■ What you will do ■
In the listing that follows, count the lines that include "button", and answer with the total alone.

──────── Excerpted records

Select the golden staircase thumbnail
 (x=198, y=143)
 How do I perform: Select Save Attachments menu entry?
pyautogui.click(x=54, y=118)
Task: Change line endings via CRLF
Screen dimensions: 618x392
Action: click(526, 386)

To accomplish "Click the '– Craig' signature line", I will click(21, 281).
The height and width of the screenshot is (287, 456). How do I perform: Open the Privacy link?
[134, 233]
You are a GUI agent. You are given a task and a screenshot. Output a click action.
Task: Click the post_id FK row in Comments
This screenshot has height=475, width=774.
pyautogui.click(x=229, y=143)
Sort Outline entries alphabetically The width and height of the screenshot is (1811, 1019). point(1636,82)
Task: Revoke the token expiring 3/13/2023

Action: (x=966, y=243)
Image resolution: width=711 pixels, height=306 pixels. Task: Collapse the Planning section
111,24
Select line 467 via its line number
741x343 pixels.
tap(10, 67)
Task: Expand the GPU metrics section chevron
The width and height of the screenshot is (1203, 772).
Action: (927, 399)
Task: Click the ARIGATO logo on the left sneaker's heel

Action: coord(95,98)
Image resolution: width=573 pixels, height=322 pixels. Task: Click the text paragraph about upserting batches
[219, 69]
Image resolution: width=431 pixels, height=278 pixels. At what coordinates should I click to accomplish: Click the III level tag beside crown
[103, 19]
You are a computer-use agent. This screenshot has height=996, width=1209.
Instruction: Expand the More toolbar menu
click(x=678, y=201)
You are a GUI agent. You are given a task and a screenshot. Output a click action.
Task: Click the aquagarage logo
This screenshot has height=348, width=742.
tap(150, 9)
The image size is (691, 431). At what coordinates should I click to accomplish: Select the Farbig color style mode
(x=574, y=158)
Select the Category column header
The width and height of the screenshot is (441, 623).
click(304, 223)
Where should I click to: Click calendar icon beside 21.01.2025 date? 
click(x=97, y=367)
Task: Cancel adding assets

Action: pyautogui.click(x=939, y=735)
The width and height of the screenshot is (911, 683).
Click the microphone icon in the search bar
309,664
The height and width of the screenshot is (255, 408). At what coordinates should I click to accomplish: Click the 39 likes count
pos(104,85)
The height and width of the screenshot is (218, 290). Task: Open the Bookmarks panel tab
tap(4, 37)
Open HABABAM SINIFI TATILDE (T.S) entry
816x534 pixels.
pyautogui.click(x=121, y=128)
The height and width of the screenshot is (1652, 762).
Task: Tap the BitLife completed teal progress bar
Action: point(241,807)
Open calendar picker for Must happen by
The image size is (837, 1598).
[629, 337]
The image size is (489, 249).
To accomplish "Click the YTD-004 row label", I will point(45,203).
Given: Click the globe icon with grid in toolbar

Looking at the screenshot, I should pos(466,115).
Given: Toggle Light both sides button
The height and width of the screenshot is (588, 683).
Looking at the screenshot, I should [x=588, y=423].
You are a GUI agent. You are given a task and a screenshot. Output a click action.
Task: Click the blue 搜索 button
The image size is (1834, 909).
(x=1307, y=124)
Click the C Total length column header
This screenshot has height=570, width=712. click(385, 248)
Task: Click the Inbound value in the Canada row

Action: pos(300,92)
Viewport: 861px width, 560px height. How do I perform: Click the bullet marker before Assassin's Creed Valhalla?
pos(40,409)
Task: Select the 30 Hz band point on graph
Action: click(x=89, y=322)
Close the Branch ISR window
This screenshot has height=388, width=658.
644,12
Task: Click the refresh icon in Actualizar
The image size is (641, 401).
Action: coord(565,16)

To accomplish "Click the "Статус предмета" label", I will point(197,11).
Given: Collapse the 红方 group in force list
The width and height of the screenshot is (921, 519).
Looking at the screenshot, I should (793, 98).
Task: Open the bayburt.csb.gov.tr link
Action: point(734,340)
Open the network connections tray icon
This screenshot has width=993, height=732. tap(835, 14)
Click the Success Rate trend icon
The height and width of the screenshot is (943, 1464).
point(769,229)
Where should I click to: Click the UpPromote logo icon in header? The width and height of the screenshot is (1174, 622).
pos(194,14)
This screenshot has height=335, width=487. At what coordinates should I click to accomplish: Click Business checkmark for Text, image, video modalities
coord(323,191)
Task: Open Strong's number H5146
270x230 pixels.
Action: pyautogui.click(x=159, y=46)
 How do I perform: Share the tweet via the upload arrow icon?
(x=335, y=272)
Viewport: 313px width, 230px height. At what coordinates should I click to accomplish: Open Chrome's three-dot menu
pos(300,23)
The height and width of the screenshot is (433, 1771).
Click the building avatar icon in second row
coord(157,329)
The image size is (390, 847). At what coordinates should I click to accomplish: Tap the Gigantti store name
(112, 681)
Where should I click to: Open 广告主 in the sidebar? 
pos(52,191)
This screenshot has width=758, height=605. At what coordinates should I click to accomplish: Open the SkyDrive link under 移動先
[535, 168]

────────────────

■ Result ■
2